GIVEN PROBLEM
Reproduce the lines unchanged, from the start of the records up to and including the line with "Action: tap(320, 217)".

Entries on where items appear
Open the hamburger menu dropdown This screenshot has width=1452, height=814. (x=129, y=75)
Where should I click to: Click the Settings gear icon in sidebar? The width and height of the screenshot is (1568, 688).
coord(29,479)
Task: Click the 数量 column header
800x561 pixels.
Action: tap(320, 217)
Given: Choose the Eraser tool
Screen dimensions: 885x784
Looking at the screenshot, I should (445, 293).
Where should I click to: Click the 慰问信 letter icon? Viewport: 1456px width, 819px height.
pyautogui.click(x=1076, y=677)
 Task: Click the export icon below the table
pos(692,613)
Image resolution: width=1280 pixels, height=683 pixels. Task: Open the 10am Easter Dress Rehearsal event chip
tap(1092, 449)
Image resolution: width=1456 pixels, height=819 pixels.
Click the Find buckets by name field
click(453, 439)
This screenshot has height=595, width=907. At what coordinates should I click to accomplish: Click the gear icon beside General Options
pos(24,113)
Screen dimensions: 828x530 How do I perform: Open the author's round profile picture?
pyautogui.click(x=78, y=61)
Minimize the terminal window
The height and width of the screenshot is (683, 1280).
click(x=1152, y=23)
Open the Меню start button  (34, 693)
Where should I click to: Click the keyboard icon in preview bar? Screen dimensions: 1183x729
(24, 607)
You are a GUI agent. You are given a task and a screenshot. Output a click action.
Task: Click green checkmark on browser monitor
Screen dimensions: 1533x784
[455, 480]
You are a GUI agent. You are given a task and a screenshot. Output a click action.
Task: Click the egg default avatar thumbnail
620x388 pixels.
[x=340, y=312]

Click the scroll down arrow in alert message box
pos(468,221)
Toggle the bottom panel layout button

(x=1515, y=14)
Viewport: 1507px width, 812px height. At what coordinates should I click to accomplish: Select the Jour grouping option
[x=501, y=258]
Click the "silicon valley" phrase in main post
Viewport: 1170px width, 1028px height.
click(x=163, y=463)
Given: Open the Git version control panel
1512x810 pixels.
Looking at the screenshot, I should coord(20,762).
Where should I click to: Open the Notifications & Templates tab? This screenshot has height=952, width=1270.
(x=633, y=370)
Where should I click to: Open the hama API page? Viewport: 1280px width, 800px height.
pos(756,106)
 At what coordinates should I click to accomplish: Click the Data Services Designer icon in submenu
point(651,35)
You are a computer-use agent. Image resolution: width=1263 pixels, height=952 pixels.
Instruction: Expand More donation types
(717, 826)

RESULT
Open the hamburger menu dropdown This screenshot has width=1452, height=814. (x=129, y=75)
Where should I click to: Click the Settings gear icon in sidebar? The width and height of the screenshot is (1568, 688).
coord(29,479)
Task: Click the 数量 column header
800x561 pixels.
Action: tap(320, 217)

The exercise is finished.